Algebraic reductions of signed integer expressions in C/C++

Question

I wanted to see if GCC would reduce a - (b - c) to (a + c) - b with signed and unsigned integers so I created two tests

//test1.c
unsigned fooau(unsigned a, unsigned b, unsigned c) { return a - (b - c); }
signed   fooas(signed   a, signed   b, signed   c) { return a - (b - c); }
signed   fooms(signed   a) { return a*a*a*a*a*a; }
unsigned foomu(unsigned a) { return a*a*a*a*a*a; }  

//test2.c
unsigned fooau(unsigned a, unsigned b, unsigned c) { return (a + c) - b; }
signed   fooas(signed   a, signed   b, signed   c) { return (a + c) - b; }
signed   fooms(signed   a) { return (a*a*a)*(a*a*a); }
unsigned foomu(unsigned a) { return (a*a*a)*(a*a*a); }

I compiled first with gcc -O3 test1.c test2.c -S and looked at the assembly. For both tests fooau were identical however fooas was not.

As far as I understand unsigned arithmetic can be derived from the following formula

(a%n + b%n)%n = (a+b)%n

which can be used to show that unsigned arithmetic is associative. But since signed overflow is undefined behavior this equality does not necessarily hold for signed addition (i.e. signed addition is not associative) which explains why GCC did not reduce a - (b - c) to (a + c) - b for signed integers. But we can tell GCC to use this formula using -fwrapv. Using this option fooas for both tests is identical.

But what about multiplication? For both tests fooms and foomu were simplified to three multiplications (a*a*a*a*a*a to (a*a*a)*(a*a*a)). But multiplication can be written as repeated addition so using the formula above I think it can be shown that

((a%n)*(b%n))%n = (a*b)%n

which I think can also show that unsigned modular multiplication is associative as well. But since GCC used only three multiplications for foomu this shows that GCC assumes signed integer multiplication is associative.

This seems like a contradiction to me. For addition signed arithmetic was not associative but for multiplication it is.

Two questions:

1. Is it true that addition is not associative with signed integers but multiplication is in C/C++?

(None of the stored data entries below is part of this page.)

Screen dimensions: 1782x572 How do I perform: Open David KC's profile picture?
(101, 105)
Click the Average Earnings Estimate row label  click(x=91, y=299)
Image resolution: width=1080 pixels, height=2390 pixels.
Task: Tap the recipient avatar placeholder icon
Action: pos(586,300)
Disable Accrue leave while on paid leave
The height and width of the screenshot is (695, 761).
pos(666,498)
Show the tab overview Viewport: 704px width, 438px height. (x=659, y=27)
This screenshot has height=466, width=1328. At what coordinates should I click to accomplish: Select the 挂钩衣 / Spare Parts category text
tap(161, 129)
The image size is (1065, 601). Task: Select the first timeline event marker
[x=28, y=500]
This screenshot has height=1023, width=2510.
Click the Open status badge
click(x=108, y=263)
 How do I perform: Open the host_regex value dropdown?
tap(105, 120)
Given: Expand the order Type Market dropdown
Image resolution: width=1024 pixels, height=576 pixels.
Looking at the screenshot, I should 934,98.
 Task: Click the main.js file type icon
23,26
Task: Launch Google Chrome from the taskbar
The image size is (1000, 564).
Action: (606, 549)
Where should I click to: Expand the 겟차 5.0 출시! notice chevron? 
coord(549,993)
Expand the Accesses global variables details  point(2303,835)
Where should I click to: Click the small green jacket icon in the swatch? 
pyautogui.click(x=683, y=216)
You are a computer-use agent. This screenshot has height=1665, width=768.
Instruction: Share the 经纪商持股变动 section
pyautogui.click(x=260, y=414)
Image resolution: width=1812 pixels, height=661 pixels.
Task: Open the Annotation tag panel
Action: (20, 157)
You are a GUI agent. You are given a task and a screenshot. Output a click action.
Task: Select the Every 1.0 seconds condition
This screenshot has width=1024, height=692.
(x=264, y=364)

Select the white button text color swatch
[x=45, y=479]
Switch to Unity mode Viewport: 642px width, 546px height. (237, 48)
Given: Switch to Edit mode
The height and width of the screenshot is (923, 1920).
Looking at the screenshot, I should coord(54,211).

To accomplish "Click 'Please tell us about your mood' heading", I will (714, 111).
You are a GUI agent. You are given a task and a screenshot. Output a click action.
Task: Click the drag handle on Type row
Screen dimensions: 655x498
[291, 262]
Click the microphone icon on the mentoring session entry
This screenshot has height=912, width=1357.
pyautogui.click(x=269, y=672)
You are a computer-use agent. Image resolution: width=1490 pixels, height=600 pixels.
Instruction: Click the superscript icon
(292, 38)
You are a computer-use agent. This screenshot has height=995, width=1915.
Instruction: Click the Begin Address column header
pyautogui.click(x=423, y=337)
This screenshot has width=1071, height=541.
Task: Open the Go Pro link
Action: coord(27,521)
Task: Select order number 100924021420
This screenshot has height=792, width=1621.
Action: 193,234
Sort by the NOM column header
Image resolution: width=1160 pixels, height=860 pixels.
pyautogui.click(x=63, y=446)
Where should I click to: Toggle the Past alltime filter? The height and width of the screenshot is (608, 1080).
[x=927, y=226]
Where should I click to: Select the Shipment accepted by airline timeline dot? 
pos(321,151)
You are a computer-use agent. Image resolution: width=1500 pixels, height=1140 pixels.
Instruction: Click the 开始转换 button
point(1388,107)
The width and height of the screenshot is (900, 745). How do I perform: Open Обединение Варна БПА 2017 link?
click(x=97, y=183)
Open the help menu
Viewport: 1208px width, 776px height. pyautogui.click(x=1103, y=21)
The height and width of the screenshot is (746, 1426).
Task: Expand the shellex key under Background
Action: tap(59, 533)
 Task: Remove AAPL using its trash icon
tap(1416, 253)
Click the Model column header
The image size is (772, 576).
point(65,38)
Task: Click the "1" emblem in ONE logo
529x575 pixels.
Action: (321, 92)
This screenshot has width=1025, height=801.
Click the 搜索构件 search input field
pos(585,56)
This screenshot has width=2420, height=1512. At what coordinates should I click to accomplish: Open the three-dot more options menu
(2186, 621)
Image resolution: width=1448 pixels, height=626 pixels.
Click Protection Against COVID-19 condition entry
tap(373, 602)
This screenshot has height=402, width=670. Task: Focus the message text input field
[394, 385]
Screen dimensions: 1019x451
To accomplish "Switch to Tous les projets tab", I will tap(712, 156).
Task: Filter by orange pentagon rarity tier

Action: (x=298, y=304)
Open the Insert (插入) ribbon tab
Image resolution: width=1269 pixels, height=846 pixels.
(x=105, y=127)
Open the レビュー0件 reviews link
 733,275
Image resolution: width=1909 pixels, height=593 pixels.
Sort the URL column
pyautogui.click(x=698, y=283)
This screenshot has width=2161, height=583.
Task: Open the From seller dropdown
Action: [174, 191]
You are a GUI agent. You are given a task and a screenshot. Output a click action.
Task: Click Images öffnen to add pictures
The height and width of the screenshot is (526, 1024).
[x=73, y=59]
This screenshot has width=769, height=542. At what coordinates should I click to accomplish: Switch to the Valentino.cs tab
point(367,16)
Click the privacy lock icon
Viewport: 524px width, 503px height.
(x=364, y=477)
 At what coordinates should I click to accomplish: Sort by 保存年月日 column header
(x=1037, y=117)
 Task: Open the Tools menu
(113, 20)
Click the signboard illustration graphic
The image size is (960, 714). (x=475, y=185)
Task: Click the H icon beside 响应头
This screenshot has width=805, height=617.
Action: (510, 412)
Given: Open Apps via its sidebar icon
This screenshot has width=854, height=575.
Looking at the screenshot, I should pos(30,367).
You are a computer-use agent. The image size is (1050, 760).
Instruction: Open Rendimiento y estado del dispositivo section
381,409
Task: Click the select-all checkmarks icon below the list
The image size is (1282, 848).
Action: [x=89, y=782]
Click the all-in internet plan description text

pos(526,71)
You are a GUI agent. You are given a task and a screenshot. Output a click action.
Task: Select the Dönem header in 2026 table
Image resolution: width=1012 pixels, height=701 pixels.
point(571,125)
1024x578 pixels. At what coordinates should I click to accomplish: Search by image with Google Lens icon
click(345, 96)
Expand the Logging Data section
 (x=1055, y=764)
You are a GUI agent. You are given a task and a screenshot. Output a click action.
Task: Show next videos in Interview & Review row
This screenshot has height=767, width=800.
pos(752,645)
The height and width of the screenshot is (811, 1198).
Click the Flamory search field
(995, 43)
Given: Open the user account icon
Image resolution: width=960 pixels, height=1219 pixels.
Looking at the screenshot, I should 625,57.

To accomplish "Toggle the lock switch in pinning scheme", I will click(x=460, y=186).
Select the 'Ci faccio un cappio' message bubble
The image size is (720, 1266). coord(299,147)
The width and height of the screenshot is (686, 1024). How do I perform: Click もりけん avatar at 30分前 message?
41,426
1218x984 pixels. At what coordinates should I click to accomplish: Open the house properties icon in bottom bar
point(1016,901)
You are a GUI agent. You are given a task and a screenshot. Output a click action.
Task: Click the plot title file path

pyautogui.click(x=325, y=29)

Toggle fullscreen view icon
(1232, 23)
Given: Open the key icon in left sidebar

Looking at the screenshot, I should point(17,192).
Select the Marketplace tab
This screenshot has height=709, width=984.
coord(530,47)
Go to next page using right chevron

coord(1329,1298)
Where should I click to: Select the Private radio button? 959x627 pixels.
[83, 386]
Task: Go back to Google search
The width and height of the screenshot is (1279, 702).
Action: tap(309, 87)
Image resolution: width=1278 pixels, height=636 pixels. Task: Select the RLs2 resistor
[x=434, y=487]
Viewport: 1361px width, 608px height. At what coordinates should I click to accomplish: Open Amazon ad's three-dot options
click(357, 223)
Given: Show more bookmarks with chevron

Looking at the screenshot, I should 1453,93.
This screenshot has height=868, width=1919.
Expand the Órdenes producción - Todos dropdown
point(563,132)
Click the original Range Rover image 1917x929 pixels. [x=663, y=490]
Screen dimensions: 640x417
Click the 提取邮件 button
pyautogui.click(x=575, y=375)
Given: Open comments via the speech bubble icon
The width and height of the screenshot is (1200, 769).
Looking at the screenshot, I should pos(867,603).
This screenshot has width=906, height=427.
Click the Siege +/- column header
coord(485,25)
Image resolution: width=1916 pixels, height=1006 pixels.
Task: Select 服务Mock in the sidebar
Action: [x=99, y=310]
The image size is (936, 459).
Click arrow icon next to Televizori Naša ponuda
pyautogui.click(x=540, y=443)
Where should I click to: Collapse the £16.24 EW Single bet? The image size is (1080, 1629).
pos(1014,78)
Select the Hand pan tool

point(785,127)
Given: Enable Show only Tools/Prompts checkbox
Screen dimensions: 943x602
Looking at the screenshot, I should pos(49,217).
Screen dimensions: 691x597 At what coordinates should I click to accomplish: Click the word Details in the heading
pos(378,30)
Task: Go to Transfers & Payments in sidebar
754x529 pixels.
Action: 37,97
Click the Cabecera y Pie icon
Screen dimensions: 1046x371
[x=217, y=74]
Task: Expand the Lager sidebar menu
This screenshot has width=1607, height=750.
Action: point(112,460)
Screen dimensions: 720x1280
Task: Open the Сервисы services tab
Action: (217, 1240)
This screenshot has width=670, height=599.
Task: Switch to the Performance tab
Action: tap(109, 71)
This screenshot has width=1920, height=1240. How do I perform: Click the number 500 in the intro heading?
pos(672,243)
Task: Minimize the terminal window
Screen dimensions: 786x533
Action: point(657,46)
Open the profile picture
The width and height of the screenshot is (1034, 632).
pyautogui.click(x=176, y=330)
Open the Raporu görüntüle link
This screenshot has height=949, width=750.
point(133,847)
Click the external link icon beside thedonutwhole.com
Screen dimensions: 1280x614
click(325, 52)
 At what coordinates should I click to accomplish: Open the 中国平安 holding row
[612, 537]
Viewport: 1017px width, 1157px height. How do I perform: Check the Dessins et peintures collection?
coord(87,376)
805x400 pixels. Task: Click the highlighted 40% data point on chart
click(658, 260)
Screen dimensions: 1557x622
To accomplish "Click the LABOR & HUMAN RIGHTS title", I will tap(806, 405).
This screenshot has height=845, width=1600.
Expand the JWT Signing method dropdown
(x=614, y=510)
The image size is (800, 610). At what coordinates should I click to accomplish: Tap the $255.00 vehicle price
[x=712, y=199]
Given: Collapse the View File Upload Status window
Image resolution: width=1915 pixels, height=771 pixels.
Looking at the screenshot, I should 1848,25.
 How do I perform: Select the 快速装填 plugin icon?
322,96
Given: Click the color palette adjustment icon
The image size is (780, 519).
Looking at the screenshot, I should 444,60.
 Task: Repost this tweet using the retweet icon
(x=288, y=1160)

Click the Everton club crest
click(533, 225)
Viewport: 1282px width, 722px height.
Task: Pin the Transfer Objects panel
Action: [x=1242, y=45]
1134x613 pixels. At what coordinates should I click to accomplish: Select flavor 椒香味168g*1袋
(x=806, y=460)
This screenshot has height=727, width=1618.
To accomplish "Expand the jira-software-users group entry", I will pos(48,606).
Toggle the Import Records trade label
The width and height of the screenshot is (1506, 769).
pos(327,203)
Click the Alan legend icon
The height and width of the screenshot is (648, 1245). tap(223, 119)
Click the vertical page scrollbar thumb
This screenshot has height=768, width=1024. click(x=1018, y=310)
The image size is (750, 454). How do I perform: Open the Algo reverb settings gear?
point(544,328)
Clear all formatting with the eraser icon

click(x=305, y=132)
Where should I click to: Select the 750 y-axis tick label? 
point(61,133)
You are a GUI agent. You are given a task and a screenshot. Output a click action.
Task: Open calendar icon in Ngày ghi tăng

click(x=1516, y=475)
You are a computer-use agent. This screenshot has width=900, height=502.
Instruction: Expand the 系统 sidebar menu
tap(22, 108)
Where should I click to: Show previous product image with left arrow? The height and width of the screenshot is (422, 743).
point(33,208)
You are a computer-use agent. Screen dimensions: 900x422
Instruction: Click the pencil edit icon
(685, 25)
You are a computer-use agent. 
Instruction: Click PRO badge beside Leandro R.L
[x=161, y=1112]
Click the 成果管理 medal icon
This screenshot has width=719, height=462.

2. If signed overflow is used for optimization isn't the fact that GCC not reducing the algebraic expression a failure to optimize? Wouldn't it better better for optimization to use -fwrapv (I understand that a - (b - c) to (a + c) - b is not much of a reduction but I'm worried about more complicated cases)? Does this mean for optimization sometimes using -fwrapv is more efficient and sometimes it's not?

Answer 1

1. No, multiplication is not associative in signed integers. Consider (0 * x) * x vs. 0 * (x * x) - the latter has potentially undefined behavior while the former is always defined.

2. The potential for undefined behavior only ever introduces new optimization opportunities, the classic example being optimizing x + 1 > x to true for signed x, an optimization that is not available for unsigned integers.

I don't think you can assume that gcc failing to change a - (b - c) to (a + c) - b represents a missed optimization opportunity; the two calculations compile to the same two instructions on x86-64 (leal and subl), just in a different order.

Indeed, the implementation is entitled to assume that arithmetic is associative, and use that for optimizations, since anything can happen on UB including modulo arithmetic or infinite-range arithmetic. However, you as the programmer are not entitled to assume associativity unless you can guarantee that no intermediate result overflows.

As another example, try (a + a) - a - gcc will optimize this to a for signed a as well as for unsigned.

Answer 2

Algebraic reduction of signed integer expressions can be performed provided it has the same result for any defined set of inputs. So if the expression

a * a * a * a * a * a

is defined -- that is, a is small enough that no signed overflow occurs during the computation -- then any regrouping of the multiplications will produce the same value, because no product of less than six as can overflow.

The same would be true for a + a + a + a + a + a.

Things change if the variables multiplied (or added) are not all the same, or if the additions are intermingled with subtractions. In those cases, regrouping and rearranging the computation could lead to a signed overflow which did not occur in the canonical computation.

For example, take the expression

a - (b - c)

Algebraically, that's equivalent to

(a + c) - b

But the compiler can not do that rearrangement because it is possible that the intermediate value a+c will overflow with inputs which would not cause an overflow in the original. Suppose we had a=INT_MAX-1; b=1; c=2; then a+c results in an overflow, but a - (b - c) is computed as a - (-1), which is INT_MAX, without overflow.

If the compiler can assume that signed overflow does not trap but instead is computed modulo INT_MAX+1, then these rearrangements are possible. The -fwrapv options allows gcc to make that assumption.